1

I am new to coding and could use help. Here is my task: I have a csv of online marketing image titles. It is a single column. Each cell in this column holds the marketing image title text for each ad. It is just a string of words. For instance cell A1 reads: "16 Maddening Tire Fails" and etc etc. To load csv I do:

with open('usethis.csv', 'rb') as f:
    mycsv = csv.reader(f)
    mycsv = list(mycsv)

I initialize a list:

mylist = []

my desire is to take the text in each cell and extract the bigrams. I do that as follows:

for i, c in enumerate(mycsv):
   mylist.append(list(nltk.bigrams(word_tokenize(' '.join(c)))))

mylist then looks like this, but with more data:

[[('16', 'Maddening'), ('Maddening', 'Tire'), ('Tire', 'Fails')], [('16', 'Maddening'), ('Maddening', 'Tire'), ('Tire', 'Fails'), ('Fails', 'That'), ('That', 'Show'), ('Show', 'What'), ('What', 'True'), ('True', 'Negligence'), ('Negligence', 'Looks'), ('Looks', 'Like')]

mylist holds individual lists which are the bigrams created from each cell in my csv.

Now I am wanting to loop through every bigram in all lists and next to each bigram print the number of times it appears in another list (cell). This would be the same as a countifs in excel, basically. For instance, if the bigram "('16', 'Maddening')" in the first list (cell A1) appears 3 other times in (mylist) then print the number 3 next to it. And so on for each bigram. If it is easier to return this information into a new list that's fine. Just printing it out somewhere that makes sense.

I have done a lot of reading online, for instance this link kind of was along the general idea: How to check if all elements of a list matches a condition?

And also this link about dictionaries was similar in that it is returning a number next to each value as I want to return a count next to each bigram.. What are Python dictionary view objects?....

[Records from a dataset]
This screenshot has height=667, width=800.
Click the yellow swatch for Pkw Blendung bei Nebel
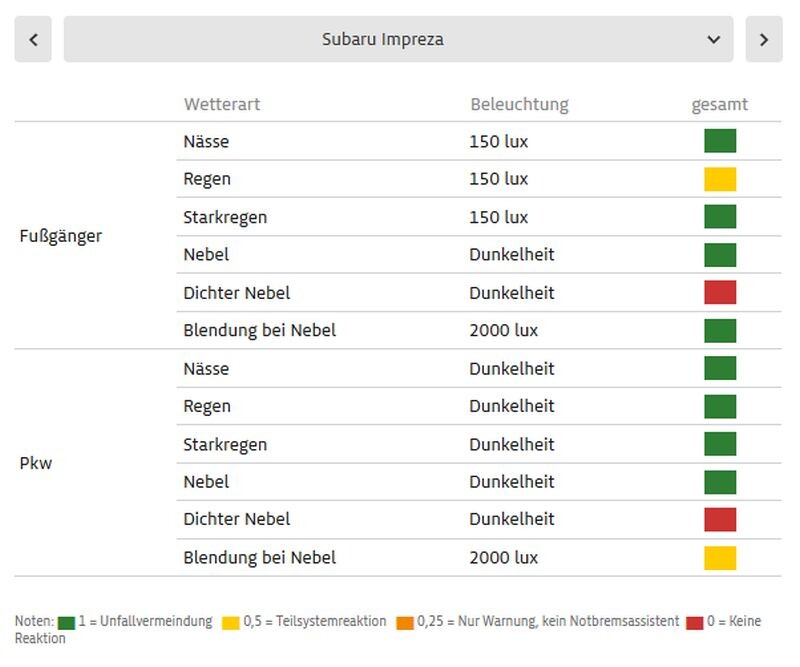pyautogui.click(x=720, y=557)
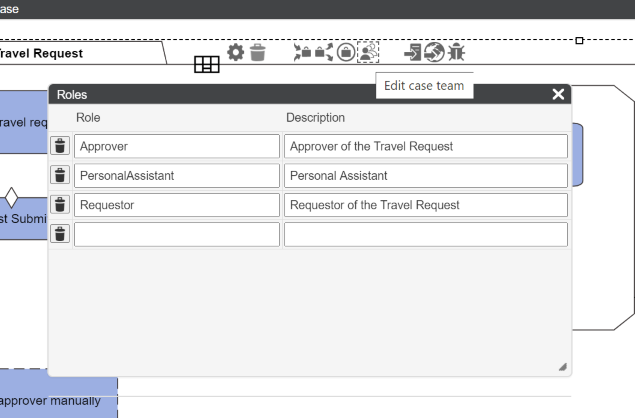Click the Approver role name field
635x418 pixels.
[x=177, y=146]
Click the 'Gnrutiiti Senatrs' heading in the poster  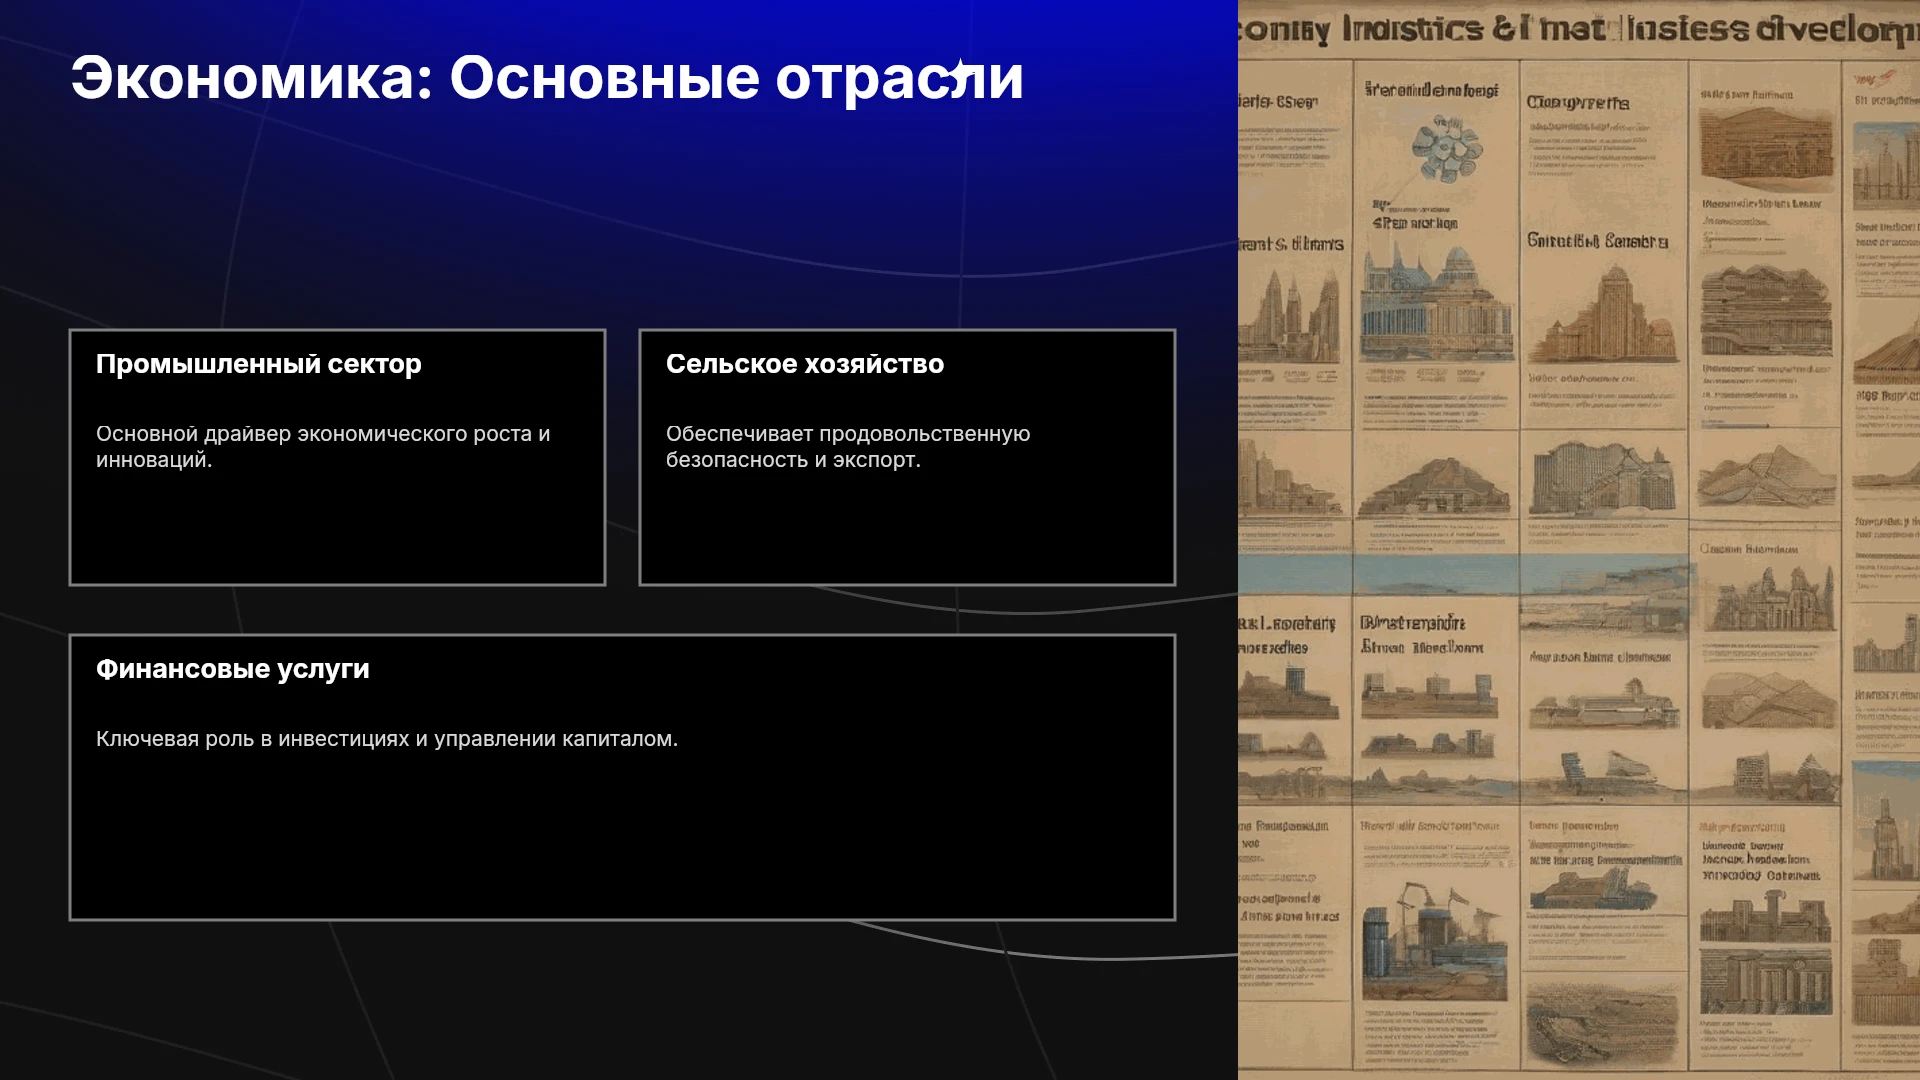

Goals:
[1] In the bigram-counting post, which Excel feature does the poster compare the desired count to?
[2] Reproduce the section of the bigram-counting post that opens with the words containing "Now I am wanting" and closes with "dictionary view objects?....".
The records play no part in this work.

Full answers:
[1] A countifs in Excel.

[2]
Now I am wanting to loop through every bigram in all lists and next to each bigram print the number of times it appears in another list (cell). This would be the same as a countifs in excel, basically. For instance, if the bigram "('16', 'Maddening')" in the first list (cell A1) appears 3 other times in (mylist) then print the number 3 next to it. And so on for each bigram. If it is easier to return this information into a new list that's fine. Just printing it out somewhere that makes sense.

I have done a lot of reading online, for instance this link kind of was along the general idea: How to check if all elements of a list matches a condition?

And also this link about dictionaries was similar in that it is returning a number next to each value as I want to return a count next to each bigram.. What are Python dictionary view objects?....